*WRITTEN TASK*. Return, unchanged, everything from the start of the entries down to and including the line that contains "center [42, 192].".

(Entries excerpted from a collection)
**********
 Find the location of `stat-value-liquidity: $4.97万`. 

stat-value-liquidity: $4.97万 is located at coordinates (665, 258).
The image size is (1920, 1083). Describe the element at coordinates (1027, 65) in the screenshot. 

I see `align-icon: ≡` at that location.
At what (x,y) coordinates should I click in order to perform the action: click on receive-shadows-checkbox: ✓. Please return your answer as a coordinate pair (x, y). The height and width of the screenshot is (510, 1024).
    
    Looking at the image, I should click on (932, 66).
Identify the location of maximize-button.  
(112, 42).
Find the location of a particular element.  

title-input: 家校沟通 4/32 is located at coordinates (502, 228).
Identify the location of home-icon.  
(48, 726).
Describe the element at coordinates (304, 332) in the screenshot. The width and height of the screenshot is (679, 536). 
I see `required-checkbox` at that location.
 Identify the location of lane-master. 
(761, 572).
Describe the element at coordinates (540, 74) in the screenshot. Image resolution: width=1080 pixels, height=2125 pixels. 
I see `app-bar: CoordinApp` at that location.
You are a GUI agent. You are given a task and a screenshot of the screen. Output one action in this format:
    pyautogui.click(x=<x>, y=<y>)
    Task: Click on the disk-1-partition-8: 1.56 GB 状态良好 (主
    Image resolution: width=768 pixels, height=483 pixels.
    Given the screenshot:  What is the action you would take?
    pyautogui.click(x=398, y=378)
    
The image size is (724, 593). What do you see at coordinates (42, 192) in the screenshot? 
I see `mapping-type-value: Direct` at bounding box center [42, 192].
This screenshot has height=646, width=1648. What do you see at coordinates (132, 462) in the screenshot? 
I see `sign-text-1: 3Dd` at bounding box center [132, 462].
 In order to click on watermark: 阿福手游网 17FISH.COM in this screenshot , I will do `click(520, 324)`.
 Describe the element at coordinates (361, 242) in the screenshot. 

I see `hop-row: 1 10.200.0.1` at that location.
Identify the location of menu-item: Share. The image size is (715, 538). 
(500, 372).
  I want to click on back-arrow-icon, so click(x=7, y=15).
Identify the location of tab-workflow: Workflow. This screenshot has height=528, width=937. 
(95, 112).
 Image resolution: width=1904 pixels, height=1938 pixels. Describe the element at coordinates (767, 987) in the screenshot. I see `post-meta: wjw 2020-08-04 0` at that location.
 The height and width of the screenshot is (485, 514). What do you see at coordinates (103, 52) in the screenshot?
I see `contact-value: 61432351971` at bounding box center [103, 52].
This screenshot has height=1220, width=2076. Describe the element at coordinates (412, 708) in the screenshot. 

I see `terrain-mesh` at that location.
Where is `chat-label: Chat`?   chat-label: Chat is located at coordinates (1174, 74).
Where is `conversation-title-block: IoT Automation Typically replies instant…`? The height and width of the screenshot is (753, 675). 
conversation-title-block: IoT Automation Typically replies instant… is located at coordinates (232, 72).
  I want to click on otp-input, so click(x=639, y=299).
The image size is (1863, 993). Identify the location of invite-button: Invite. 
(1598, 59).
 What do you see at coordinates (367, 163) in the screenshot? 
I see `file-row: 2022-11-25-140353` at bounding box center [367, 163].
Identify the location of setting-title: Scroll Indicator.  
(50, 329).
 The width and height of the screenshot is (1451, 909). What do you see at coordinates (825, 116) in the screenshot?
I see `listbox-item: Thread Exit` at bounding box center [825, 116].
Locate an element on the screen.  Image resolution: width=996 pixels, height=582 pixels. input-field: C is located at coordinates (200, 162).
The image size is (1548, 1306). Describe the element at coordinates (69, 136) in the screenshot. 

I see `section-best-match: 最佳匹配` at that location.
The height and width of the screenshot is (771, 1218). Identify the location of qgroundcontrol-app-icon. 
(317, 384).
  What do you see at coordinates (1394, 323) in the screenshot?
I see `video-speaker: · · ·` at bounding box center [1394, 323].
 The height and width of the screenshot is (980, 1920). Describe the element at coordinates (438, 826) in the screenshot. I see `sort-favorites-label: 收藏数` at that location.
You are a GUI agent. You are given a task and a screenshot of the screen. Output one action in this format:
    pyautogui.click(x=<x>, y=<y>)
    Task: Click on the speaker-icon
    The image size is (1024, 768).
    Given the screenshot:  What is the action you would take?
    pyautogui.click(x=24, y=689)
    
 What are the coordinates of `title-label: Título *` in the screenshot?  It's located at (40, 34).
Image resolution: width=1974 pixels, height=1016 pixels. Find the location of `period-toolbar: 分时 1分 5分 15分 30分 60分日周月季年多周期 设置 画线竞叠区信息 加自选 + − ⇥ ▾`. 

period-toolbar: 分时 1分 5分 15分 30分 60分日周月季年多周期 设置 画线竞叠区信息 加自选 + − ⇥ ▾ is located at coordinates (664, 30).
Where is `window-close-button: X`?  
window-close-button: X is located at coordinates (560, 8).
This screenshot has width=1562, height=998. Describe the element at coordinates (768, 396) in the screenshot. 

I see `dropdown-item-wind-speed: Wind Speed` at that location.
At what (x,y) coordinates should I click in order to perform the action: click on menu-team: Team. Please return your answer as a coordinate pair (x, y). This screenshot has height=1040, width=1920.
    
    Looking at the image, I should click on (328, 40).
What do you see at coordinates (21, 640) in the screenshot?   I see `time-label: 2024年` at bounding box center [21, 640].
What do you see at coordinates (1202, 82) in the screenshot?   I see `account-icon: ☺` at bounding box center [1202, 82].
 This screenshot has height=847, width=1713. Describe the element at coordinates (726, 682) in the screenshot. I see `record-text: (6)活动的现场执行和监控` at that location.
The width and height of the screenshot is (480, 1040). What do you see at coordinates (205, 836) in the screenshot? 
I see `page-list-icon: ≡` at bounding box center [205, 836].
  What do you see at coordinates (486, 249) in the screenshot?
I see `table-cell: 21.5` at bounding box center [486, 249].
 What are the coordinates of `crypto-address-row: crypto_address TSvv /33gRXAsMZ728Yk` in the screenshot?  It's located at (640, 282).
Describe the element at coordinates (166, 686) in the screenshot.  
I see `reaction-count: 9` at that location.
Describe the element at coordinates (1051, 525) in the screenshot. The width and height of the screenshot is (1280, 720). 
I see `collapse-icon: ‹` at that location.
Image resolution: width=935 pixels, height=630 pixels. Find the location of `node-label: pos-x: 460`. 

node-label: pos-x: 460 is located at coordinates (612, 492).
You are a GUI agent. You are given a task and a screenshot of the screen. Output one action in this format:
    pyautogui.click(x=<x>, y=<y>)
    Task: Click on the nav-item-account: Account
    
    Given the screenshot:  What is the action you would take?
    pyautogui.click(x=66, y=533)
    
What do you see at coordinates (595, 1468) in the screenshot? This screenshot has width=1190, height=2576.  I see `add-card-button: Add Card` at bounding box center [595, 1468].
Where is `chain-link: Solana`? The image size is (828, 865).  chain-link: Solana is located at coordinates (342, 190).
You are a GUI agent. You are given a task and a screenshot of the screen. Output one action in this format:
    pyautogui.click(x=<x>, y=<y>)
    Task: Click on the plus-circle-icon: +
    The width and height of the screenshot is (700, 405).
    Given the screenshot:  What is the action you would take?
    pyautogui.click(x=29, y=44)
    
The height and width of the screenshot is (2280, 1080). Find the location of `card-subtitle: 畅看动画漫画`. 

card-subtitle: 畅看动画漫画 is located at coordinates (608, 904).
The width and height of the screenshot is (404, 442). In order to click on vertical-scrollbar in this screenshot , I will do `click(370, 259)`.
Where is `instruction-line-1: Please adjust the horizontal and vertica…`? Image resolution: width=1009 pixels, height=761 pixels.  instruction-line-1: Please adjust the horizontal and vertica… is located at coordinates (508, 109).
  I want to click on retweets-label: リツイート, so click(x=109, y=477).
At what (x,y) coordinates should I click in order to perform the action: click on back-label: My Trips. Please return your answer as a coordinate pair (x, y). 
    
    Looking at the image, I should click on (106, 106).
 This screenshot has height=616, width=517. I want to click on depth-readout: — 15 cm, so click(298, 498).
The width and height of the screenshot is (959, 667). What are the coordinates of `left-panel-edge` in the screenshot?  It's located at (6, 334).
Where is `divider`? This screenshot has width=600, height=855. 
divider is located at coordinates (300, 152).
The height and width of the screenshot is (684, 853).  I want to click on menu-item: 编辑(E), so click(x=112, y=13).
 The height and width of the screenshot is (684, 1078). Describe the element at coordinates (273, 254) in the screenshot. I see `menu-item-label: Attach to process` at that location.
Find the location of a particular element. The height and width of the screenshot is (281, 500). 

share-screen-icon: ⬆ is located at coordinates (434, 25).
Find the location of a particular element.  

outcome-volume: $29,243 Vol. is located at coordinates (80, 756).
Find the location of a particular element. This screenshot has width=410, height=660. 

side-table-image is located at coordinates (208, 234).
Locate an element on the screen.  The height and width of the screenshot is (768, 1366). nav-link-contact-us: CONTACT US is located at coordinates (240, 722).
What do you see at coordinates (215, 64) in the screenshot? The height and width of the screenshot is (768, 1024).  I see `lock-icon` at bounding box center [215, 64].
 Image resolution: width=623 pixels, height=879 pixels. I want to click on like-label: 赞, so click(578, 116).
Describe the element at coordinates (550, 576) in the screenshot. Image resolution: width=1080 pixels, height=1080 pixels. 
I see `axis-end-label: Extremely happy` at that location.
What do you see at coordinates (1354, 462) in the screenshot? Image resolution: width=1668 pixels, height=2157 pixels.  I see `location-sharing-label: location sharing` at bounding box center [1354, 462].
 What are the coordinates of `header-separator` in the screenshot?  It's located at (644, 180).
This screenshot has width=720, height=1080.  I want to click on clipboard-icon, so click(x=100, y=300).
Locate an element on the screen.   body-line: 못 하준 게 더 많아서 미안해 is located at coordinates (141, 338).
**********
*WRITTEN RESPONSE*.
 Find the location of `stat-value-liquidity: $4.97万`. 

stat-value-liquidity: $4.97万 is located at coordinates (665, 258).
The image size is (1920, 1083). Describe the element at coordinates (1027, 65) in the screenshot. 

I see `align-icon: ≡` at that location.
At what (x,y) coordinates should I click in order to perform the action: click on receive-shadows-checkbox: ✓. Please return your answer as a coordinate pair (x, y). The height and width of the screenshot is (510, 1024).
    
    Looking at the image, I should click on (932, 66).
Identify the location of maximize-button.  
(112, 42).
Find the location of a particular element.  

title-input: 家校沟通 4/32 is located at coordinates (502, 228).
Identify the location of home-icon.  
(48, 726).
Describe the element at coordinates (304, 332) in the screenshot. The width and height of the screenshot is (679, 536). 
I see `required-checkbox` at that location.
 Identify the location of lane-master. 
(761, 572).
Describe the element at coordinates (540, 74) in the screenshot. Image resolution: width=1080 pixels, height=2125 pixels. 
I see `app-bar: CoordinApp` at that location.
You are a GUI agent. You are given a task and a screenshot of the screen. Output one action in this format:
    pyautogui.click(x=<x>, y=<y>)
    Task: Click on the disk-1-partition-8: 1.56 GB 状态良好 (主
    Image resolution: width=768 pixels, height=483 pixels.
    Given the screenshot:  What is the action you would take?
    pyautogui.click(x=398, y=378)
    
The image size is (724, 593). What do you see at coordinates (42, 192) in the screenshot? 
I see `mapping-type-value: Direct` at bounding box center [42, 192].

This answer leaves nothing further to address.